**Records from a data source:**
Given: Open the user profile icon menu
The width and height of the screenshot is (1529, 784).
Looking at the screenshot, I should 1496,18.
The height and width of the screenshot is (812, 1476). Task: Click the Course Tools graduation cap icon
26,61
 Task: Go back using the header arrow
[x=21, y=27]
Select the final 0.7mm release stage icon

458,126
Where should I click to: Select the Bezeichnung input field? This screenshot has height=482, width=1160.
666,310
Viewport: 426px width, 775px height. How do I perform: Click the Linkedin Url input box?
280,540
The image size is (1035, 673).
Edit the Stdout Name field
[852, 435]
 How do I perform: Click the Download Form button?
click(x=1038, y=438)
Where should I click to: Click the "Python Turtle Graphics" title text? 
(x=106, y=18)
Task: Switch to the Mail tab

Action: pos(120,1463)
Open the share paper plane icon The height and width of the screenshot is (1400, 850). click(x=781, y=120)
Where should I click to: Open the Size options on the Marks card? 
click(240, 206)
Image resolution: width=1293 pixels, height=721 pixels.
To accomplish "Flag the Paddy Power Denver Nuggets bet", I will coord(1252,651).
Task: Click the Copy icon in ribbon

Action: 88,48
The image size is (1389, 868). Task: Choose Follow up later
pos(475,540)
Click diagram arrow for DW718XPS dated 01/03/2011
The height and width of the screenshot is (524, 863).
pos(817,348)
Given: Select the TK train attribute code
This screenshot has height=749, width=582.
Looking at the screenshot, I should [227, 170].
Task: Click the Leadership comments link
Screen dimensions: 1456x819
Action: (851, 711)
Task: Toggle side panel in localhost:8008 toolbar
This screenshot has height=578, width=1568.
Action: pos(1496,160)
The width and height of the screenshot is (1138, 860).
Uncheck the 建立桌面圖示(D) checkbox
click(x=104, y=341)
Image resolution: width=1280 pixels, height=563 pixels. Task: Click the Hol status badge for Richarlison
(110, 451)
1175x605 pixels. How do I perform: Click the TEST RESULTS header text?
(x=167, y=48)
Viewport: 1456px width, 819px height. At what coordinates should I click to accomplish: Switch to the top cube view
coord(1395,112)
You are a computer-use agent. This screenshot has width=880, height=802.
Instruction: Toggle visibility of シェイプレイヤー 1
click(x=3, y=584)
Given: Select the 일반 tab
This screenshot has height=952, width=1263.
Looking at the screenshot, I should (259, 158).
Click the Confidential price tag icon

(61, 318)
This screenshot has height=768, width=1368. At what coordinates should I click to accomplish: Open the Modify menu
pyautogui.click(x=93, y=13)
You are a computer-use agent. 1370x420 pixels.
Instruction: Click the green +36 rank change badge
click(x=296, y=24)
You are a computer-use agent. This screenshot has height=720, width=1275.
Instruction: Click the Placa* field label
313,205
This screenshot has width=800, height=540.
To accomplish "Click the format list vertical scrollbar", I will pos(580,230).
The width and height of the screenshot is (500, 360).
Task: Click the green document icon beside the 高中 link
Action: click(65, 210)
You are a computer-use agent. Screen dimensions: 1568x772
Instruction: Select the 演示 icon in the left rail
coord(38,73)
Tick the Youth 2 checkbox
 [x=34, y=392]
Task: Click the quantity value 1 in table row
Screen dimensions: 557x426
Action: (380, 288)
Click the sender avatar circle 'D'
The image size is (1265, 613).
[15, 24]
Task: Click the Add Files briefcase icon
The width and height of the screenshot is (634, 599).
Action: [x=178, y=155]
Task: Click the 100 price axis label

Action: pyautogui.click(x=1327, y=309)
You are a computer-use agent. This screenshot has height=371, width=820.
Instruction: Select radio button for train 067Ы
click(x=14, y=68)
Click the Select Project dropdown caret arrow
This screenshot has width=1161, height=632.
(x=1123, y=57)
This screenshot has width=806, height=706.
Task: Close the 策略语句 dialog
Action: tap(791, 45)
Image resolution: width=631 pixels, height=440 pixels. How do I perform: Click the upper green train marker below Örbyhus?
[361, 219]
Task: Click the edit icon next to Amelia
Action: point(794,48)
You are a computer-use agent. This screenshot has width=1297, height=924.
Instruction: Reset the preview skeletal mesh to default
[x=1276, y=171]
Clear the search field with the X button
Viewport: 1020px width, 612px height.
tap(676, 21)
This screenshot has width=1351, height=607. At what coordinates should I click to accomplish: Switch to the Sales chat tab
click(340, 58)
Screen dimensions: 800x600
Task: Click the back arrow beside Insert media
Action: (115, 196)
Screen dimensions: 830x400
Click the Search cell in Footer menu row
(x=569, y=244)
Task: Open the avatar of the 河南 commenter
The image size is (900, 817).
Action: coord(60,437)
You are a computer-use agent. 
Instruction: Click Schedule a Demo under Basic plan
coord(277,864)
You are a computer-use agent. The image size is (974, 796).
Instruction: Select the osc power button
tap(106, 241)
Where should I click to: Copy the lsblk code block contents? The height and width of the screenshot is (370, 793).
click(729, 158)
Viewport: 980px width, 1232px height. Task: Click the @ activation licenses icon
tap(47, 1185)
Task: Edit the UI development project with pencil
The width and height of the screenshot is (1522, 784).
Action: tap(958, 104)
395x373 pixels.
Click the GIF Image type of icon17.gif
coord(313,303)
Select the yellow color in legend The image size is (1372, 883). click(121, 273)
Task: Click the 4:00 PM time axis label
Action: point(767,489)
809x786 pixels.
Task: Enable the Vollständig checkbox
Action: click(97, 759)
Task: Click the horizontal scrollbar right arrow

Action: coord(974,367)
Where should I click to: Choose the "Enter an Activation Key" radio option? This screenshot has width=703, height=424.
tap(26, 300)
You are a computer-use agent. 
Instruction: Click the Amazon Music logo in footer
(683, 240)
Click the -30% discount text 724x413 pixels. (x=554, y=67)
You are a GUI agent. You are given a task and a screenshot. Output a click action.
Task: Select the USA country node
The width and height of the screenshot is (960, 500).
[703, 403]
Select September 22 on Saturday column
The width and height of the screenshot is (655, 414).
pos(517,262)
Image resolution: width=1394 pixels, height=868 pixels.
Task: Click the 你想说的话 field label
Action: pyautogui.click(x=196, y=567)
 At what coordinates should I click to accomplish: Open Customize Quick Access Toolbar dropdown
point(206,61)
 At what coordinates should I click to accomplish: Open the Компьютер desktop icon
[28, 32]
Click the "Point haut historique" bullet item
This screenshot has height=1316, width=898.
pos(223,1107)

**Work instruction:**
Write the data out again, verbatim.

**Answer:**
Given: Open the user profile icon menu
The width and height of the screenshot is (1529, 784).
Looking at the screenshot, I should 1496,18.
The height and width of the screenshot is (812, 1476). Task: Click the Course Tools graduation cap icon
26,61
 Task: Go back using the header arrow
[x=21, y=27]
Select the final 0.7mm release stage icon

458,126
Where should I click to: Select the Bezeichnung input field? This screenshot has height=482, width=1160.
666,310
Viewport: 426px width, 775px height. How do I perform: Click the Linkedin Url input box?
280,540
The image size is (1035, 673).
Edit the Stdout Name field
[852, 435]
 How do I perform: Click the Download Form button?
click(x=1038, y=438)
Where should I click to: Click the "Python Turtle Graphics" title text? 
(x=106, y=18)
Task: Switch to the Mail tab

Action: pos(120,1463)
Open the share paper plane icon The height and width of the screenshot is (1400, 850). click(x=781, y=120)
Where should I click to: Open the Size options on the Marks card? 
click(240, 206)
Image resolution: width=1293 pixels, height=721 pixels.
To accomplish "Flag the Paddy Power Denver Nuggets bet", I will coord(1252,651).
Task: Click the Copy icon in ribbon

Action: 88,48
The image size is (1389, 868). Task: Choose Follow up later
pos(475,540)
Click diagram arrow for DW718XPS dated 01/03/2011
The height and width of the screenshot is (524, 863).
pos(817,348)
Given: Select the TK train attribute code
This screenshot has height=749, width=582.
Looking at the screenshot, I should [227, 170].
Task: Click the Leadership comments link
Screen dimensions: 1456x819
Action: (851, 711)
Task: Toggle side panel in localhost:8008 toolbar
This screenshot has height=578, width=1568.
Action: pos(1496,160)
The width and height of the screenshot is (1138, 860).
Uncheck the 建立桌面圖示(D) checkbox
click(x=104, y=341)
Image resolution: width=1280 pixels, height=563 pixels. Task: Click the Hol status badge for Richarlison
(110, 451)
1175x605 pixels. How do I perform: Click the TEST RESULTS header text?
(x=167, y=48)
Viewport: 1456px width, 819px height. At what coordinates should I click to accomplish: Switch to the top cube view
coord(1395,112)
You are a computer-use agent. This screenshot has width=880, height=802.
Instruction: Toggle visibility of シェイプレイヤー 1
click(x=3, y=584)
Given: Select the 일반 tab
This screenshot has height=952, width=1263.
Looking at the screenshot, I should (259, 158).
Click the Confidential price tag icon

(61, 318)
This screenshot has height=768, width=1368. At what coordinates should I click to accomplish: Open the Modify menu
pyautogui.click(x=93, y=13)
You are a computer-use agent. 1370x420 pixels.
Instruction: Click the green +36 rank change badge
click(x=296, y=24)
You are a computer-use agent. This screenshot has height=720, width=1275.
Instruction: Click the Placa* field label
313,205
This screenshot has width=800, height=540.
To accomplish "Click the format list vertical scrollbar", I will pos(580,230).
The width and height of the screenshot is (500, 360).
Task: Click the green document icon beside the 高中 link
Action: click(65, 210)
You are a computer-use agent. Screen dimensions: 1568x772
Instruction: Select the 演示 icon in the left rail
coord(38,73)
Tick the Youth 2 checkbox
 [x=34, y=392]
Task: Click the quantity value 1 in table row
Screen dimensions: 557x426
Action: (380, 288)
Click the sender avatar circle 'D'
The image size is (1265, 613).
[15, 24]
Task: Click the Add Files briefcase icon
The width and height of the screenshot is (634, 599).
Action: [x=178, y=155]
Task: Click the 100 price axis label

Action: pyautogui.click(x=1327, y=309)
You are a computer-use agent. This screenshot has height=371, width=820.
Instruction: Select radio button for train 067Ы
click(x=14, y=68)
Click the Select Project dropdown caret arrow
This screenshot has width=1161, height=632.
(x=1123, y=57)
This screenshot has width=806, height=706.
Task: Close the 策略语句 dialog
Action: tap(791, 45)
Image resolution: width=631 pixels, height=440 pixels. How do I perform: Click the upper green train marker below Örbyhus?
[361, 219]
Task: Click the edit icon next to Amelia
Action: point(794,48)
You are a computer-use agent. This screenshot has width=1297, height=924.
Instruction: Reset the preview skeletal mesh to default
[x=1276, y=171]
Clear the search field with the X button
Viewport: 1020px width, 612px height.
tap(676, 21)
This screenshot has width=1351, height=607. At what coordinates should I click to accomplish: Switch to the Sales chat tab
click(340, 58)
Screen dimensions: 800x600
Task: Click the back arrow beside Insert media
Action: (115, 196)
Screen dimensions: 830x400
Click the Search cell in Footer menu row
(x=569, y=244)
Task: Open the avatar of the 河南 commenter
The image size is (900, 817).
Action: coord(60,437)
You are a computer-use agent. 
Instruction: Click Schedule a Demo under Basic plan
coord(277,864)
You are a computer-use agent. The image size is (974, 796).
Instruction: Select the osc power button
tap(106, 241)
Where should I click to: Copy the lsblk code block contents? The height and width of the screenshot is (370, 793).
click(729, 158)
Viewport: 980px width, 1232px height. Task: Click the @ activation licenses icon
tap(47, 1185)
Task: Edit the UI development project with pencil
The width and height of the screenshot is (1522, 784).
Action: tap(958, 104)
395x373 pixels.
Click the GIF Image type of icon17.gif
coord(313,303)
Select the yellow color in legend The image size is (1372, 883). click(121, 273)
Task: Click the 4:00 PM time axis label
Action: point(767,489)
809x786 pixels.
Task: Enable the Vollständig checkbox
Action: click(97, 759)
Task: Click the horizontal scrollbar right arrow

Action: coord(974,367)
Where should I click to: Choose the "Enter an Activation Key" radio option? This screenshot has width=703, height=424.
tap(26, 300)
You are a computer-use agent. 
Instruction: Click the Amazon Music logo in footer
(683, 240)
Click the -30% discount text 724x413 pixels. (x=554, y=67)
You are a GUI agent. You are given a task and a screenshot. Output a click action.
Task: Select the USA country node
The width and height of the screenshot is (960, 500).
[703, 403]
Select September 22 on Saturday column
The width and height of the screenshot is (655, 414).
pos(517,262)
Image resolution: width=1394 pixels, height=868 pixels.
Task: Click the 你想说的话 field label
Action: pyautogui.click(x=196, y=567)
 At what coordinates should I click to accomplish: Open Customize Quick Access Toolbar dropdown
point(206,61)
 At what coordinates should I click to accomplish: Open the Компьютер desktop icon
[28, 32]
Click the "Point haut historique" bullet item
This screenshot has height=1316, width=898.
pos(223,1107)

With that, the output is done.